Please return the listing below word for word, minus its pictures.
——————————
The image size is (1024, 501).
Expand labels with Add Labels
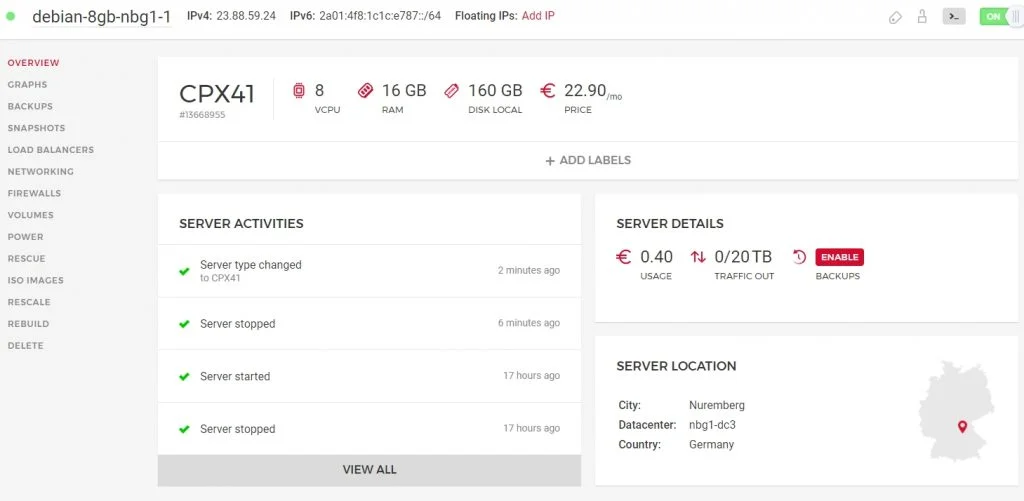(588, 160)
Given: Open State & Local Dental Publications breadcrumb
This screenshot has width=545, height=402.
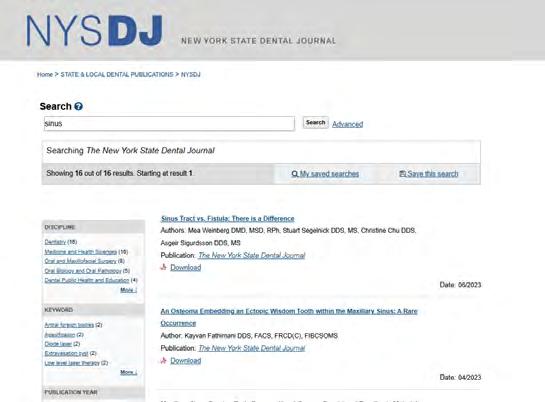Looking at the screenshot, I should [117, 74].
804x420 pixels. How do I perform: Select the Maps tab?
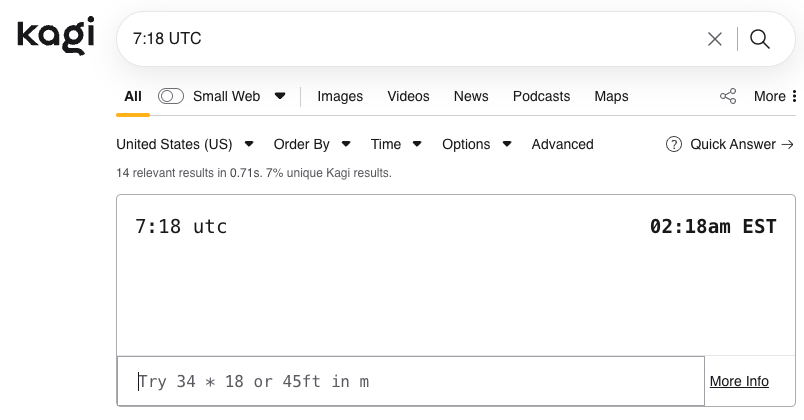coord(611,96)
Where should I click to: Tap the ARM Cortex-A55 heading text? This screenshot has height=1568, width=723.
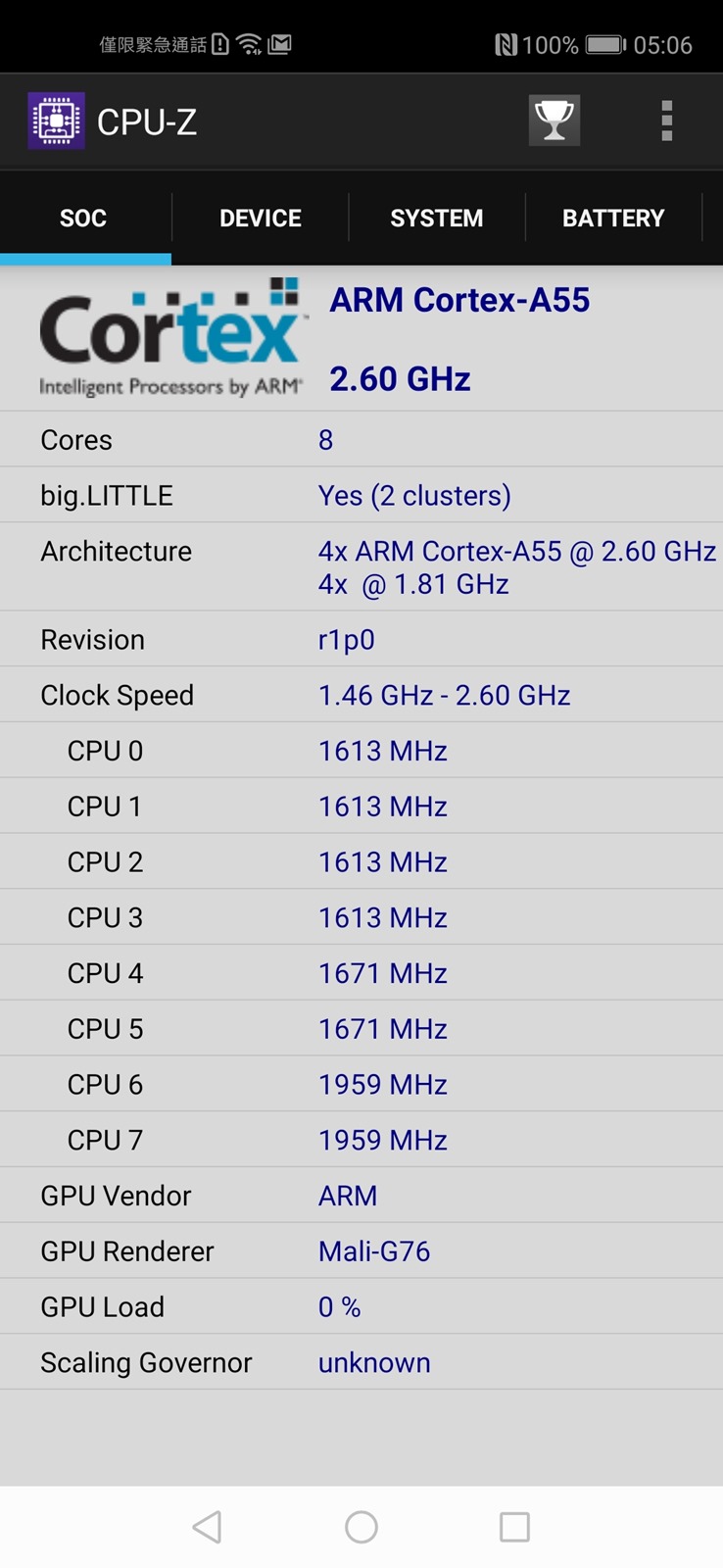click(x=459, y=300)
——————————
• Answer box
The image size is (1024, 501).
Expand labels with Add Labels
(588, 160)
Given: Open State & Local Dental Publications breadcrumb
This screenshot has width=545, height=402.
Looking at the screenshot, I should [117, 74].
804x420 pixels. How do I perform: Select the Maps tab?
coord(611,96)
Where should I click to: Tap the ARM Cortex-A55 heading text? This screenshot has height=1568, width=723.
click(x=459, y=300)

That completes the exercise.